> TASK: Find how many lines below mention "Given". Nothing but the number is needed.

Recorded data
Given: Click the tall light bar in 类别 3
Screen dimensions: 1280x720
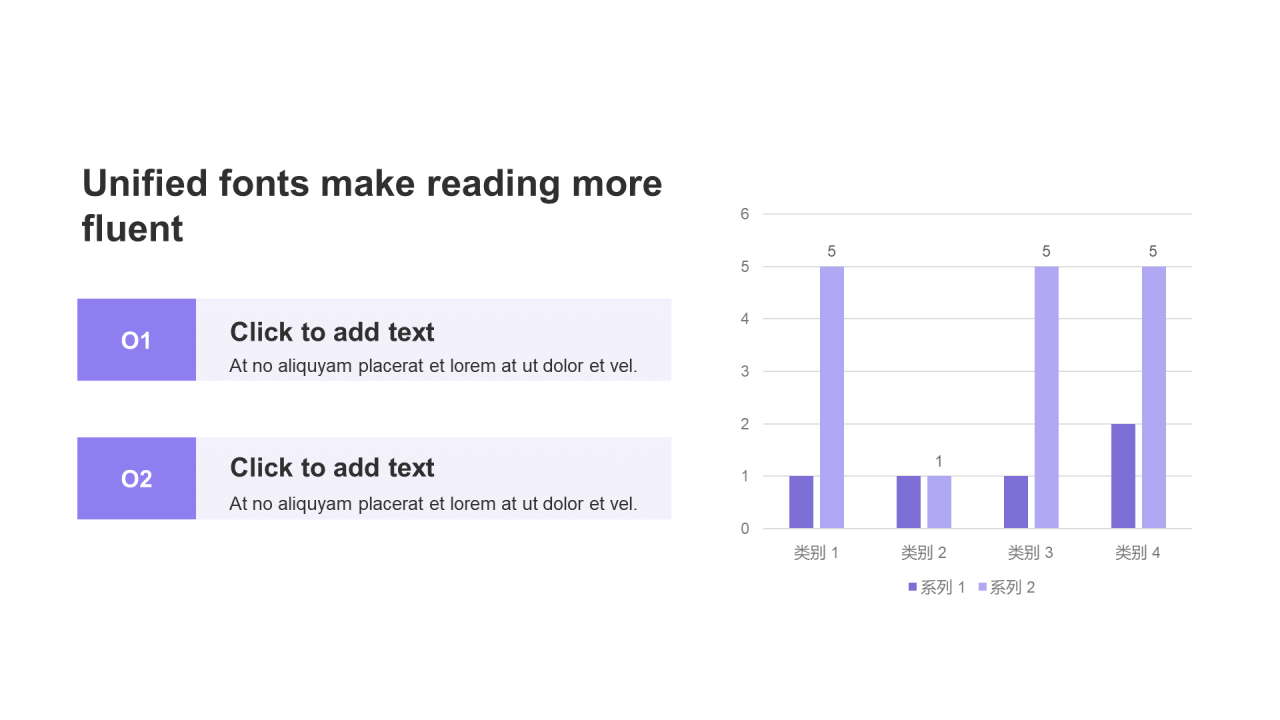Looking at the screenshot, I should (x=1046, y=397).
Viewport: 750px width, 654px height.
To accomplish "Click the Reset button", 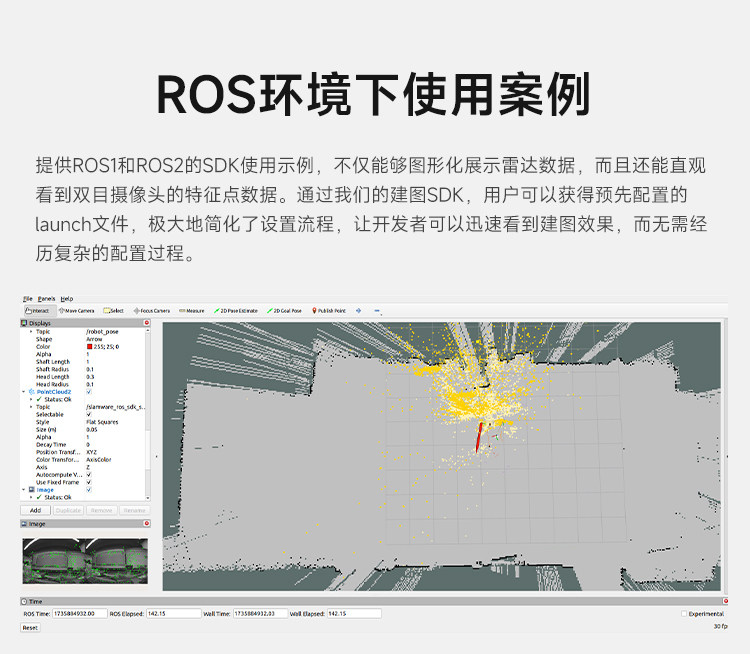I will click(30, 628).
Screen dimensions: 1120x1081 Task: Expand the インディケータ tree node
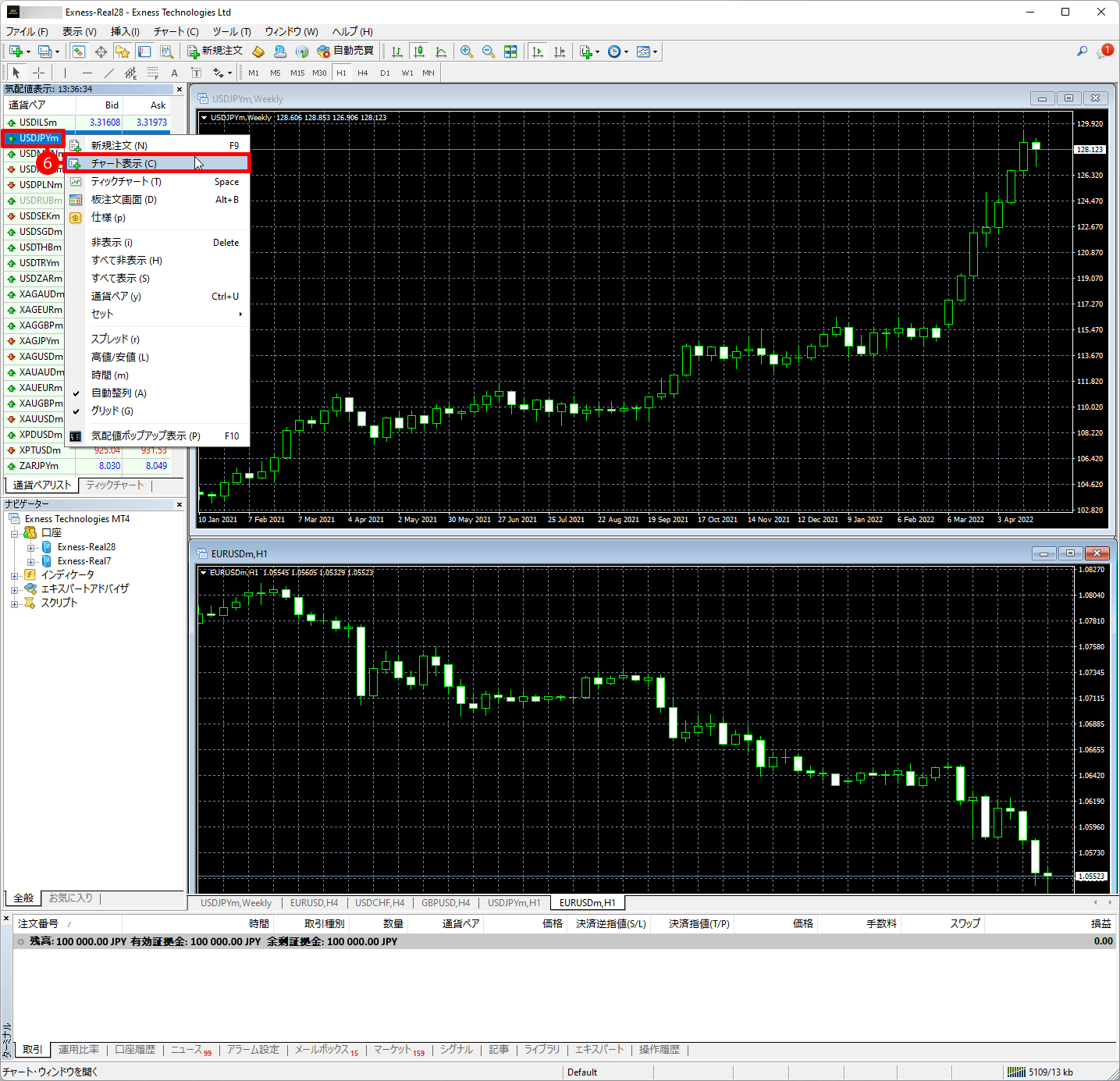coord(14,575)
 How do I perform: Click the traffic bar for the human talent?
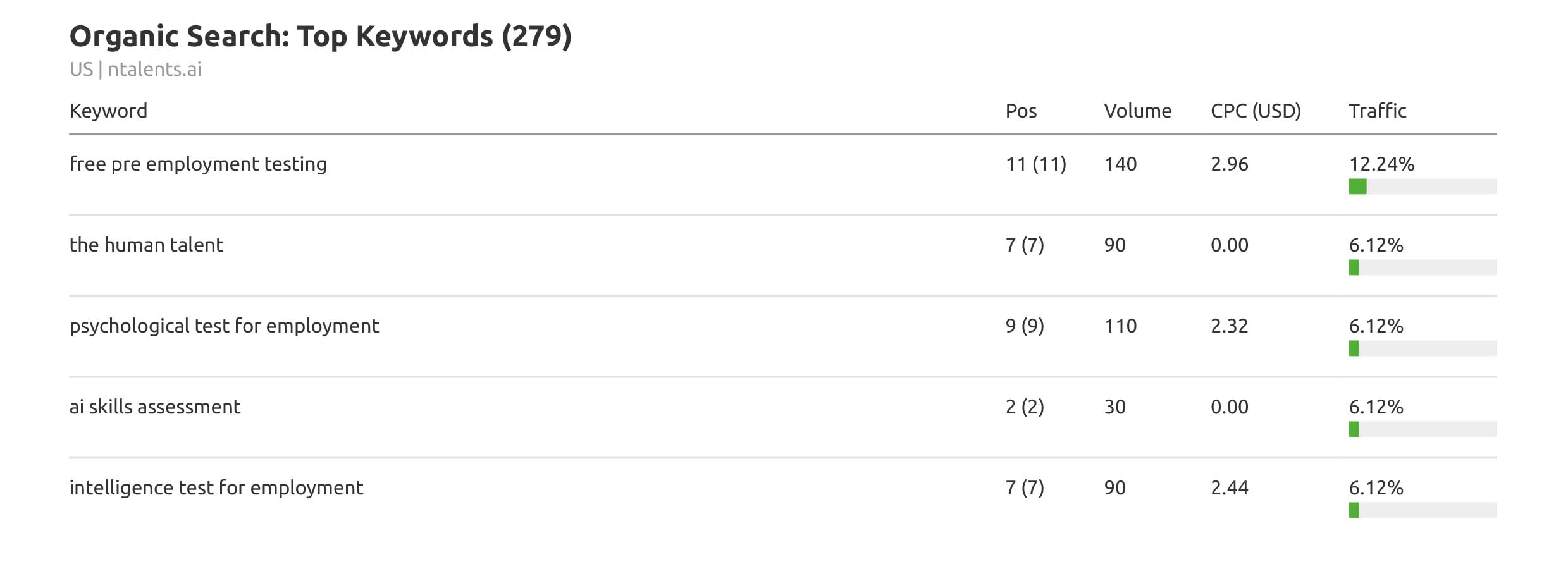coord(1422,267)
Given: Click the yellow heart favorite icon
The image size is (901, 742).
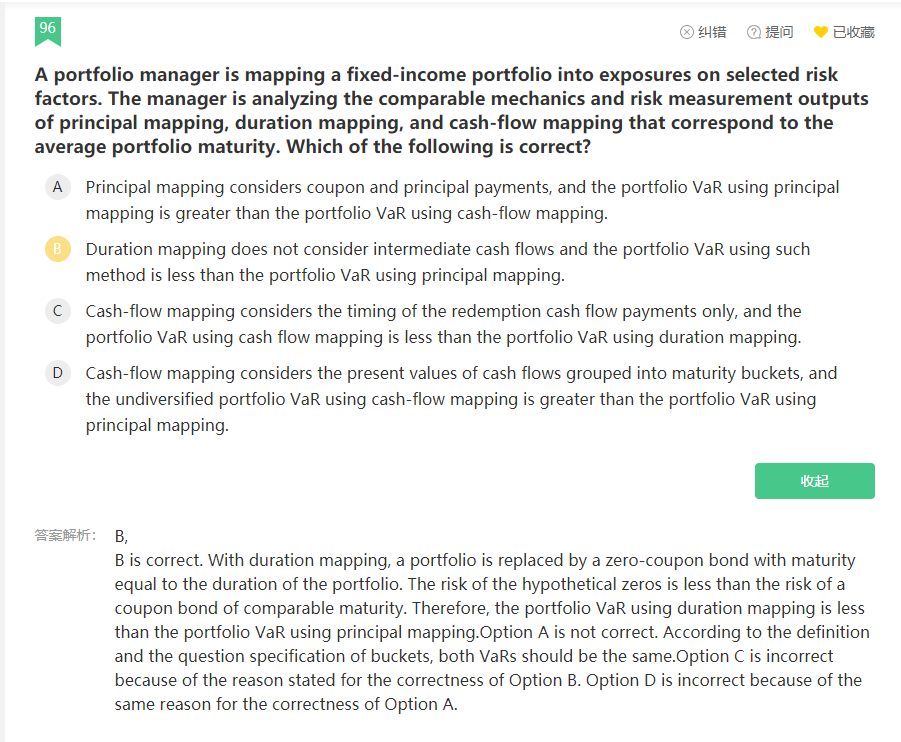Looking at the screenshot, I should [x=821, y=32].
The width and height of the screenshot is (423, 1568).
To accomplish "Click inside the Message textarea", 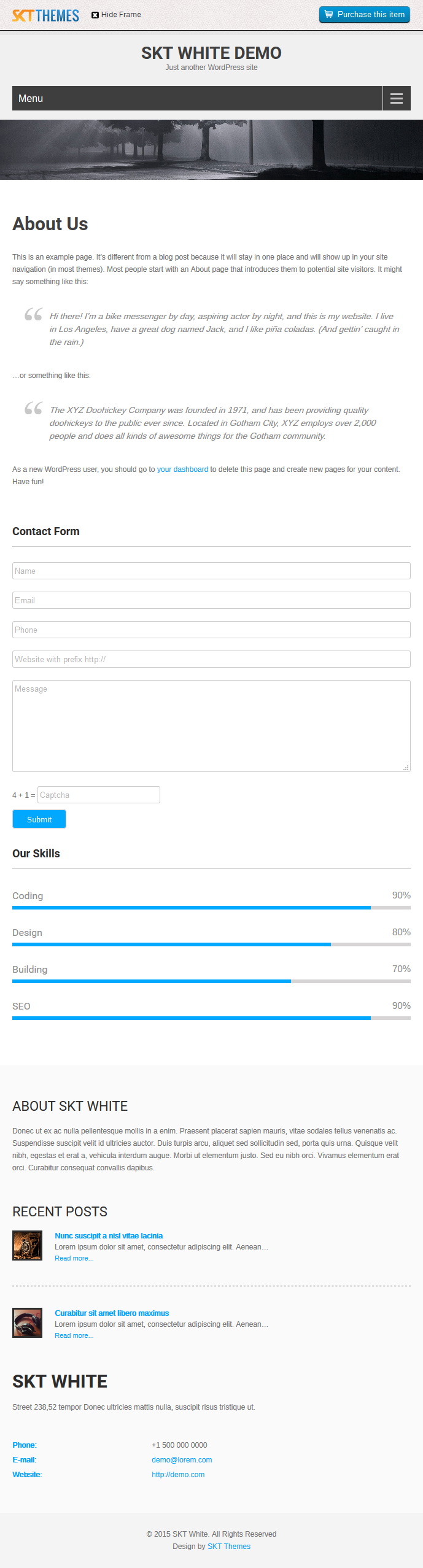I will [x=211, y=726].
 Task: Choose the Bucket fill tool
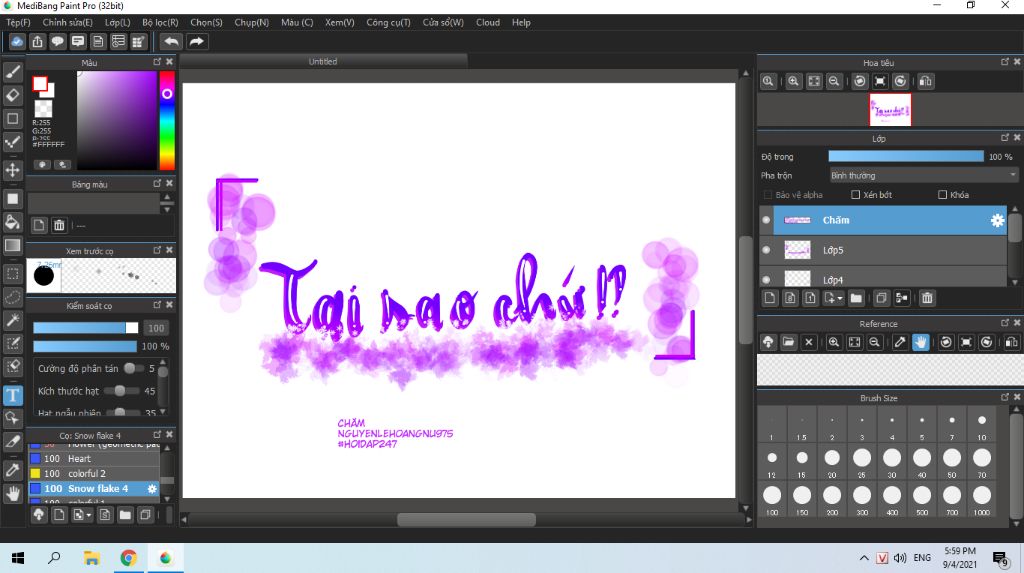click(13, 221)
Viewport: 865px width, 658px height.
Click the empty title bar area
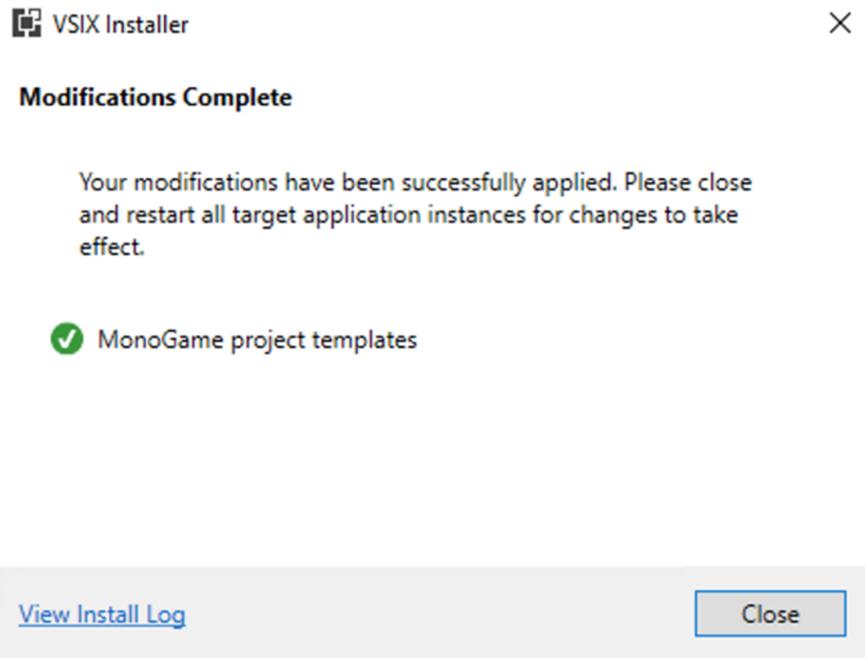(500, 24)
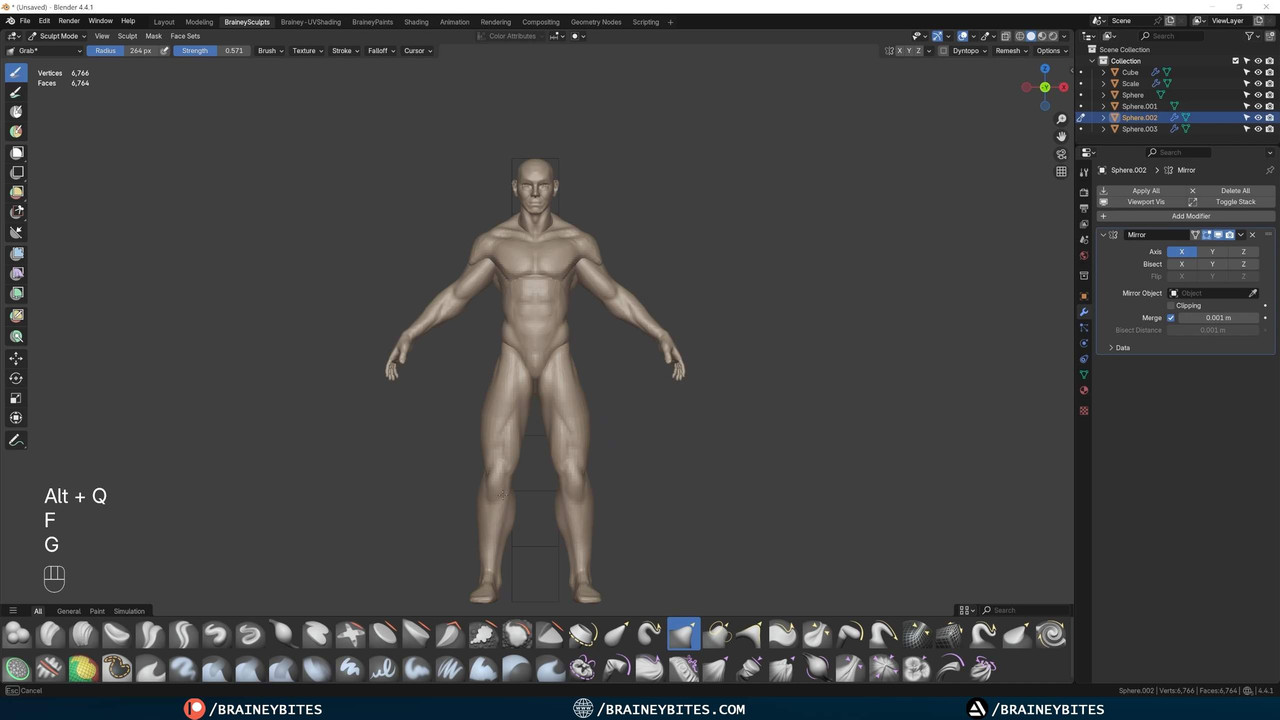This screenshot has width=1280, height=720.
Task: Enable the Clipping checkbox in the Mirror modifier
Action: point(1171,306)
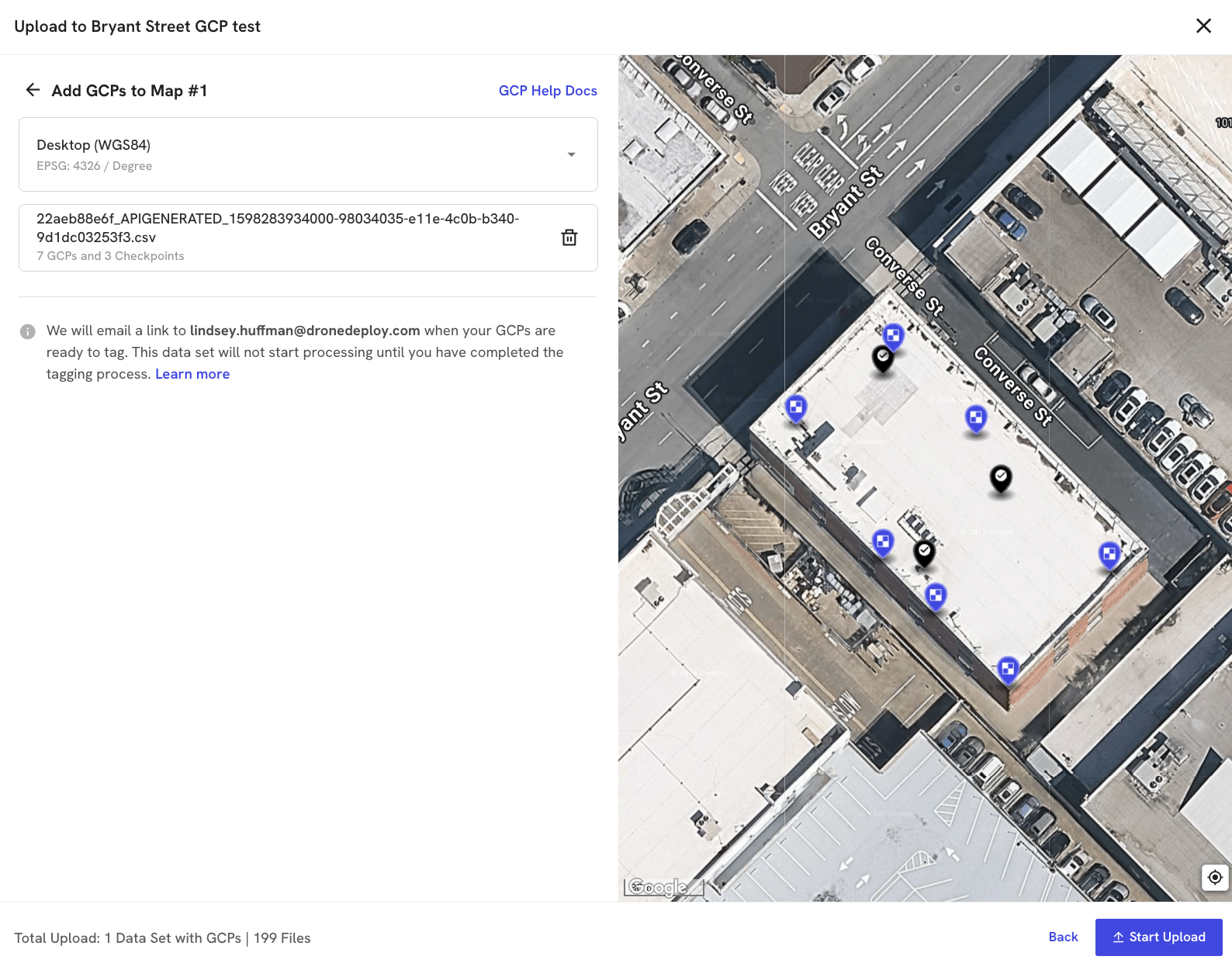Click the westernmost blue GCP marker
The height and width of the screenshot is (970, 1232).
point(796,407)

> ANSWER SPACE: 2